DP-Adam-AC: Privacy-preserving Fine-Tuning of Localizable Language Models Using Adam Optimization with Adaptive Clipping
Ruoxing Yang
TL;DR
DP-Adam-AC tackles privacy-preserving fine-tuning of localizable language models by enhancing the DP-AdamW optimizer with adaptive gradient clipping, EMA-based evaluation, and a clip-driven learning-rate schedule. It introduces a variable-q Rényi DP accountant to tightly track privacy loss across micro-batches, enabling practical budgets for short training epochs. Empirical results on two localizable architectures (Qwen2.5-0.5B and BitNet-b1.58-2B) with synthetic data demonstrate favorable loss reduction under privacy constraints, with SLMs offering a better privacy-utility balance than BitNet due to their reduced parameter count and full-precision weights. The work highlights the feasibility of secure, localizable LLM deployment in security-sensitive environments and provides open-source tooling for broader adoption.
Abstract
Large language models (LLMs) such as ChatGPT have evolved into powerful and ubiquitous tools. Fine-tuning on small datasets allows LLMs to acquire specialized skills for specific tasks efficiently. Although LLMs provide great utility in both general and task-specific use cases, they are limited by two security-related concerns.

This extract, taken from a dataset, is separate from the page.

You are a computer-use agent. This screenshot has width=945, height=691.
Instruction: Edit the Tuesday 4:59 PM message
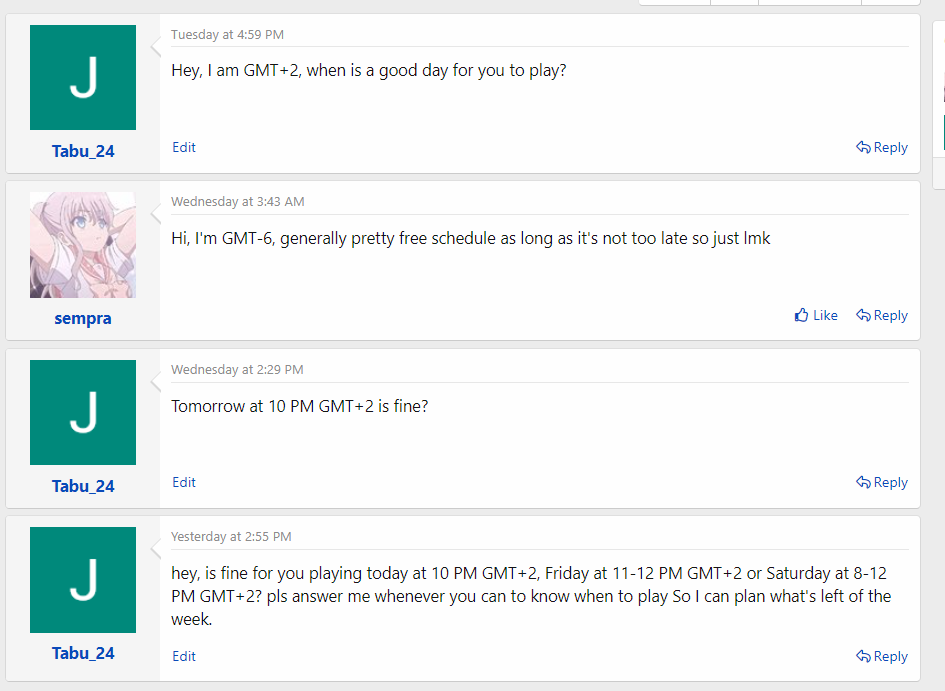coord(184,148)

First, traditional LLM hardware requirements make them infeasible to run locally on consumer-grade devices. A remote network connection with the LLM provider's server is usually required, making the system vulnerable to network attacks. Second, fine-tuning an LLM for a sensitive task may involve sensitive data. Non-private fine-tuning algorithms produce models vulnerable to training data reproduction attacks. Our work addresses these security concerns by enhancing differentially private optimization algorithms and applying them to fine-tune localizable language models. We introduce adaptable gradient clipping along with other engineering enhancements to the standard DP-Adam optimizer to create DP-Adam-AC. We use our optimizer to fine-tune examples of two localizable LLM designs, small language model (Qwen2.5-0.5B) and 1.58 bit quantization (Bitnet-b1.58-2B). We demonstrate promising improvements in loss through experimentation with two synthetic datasets.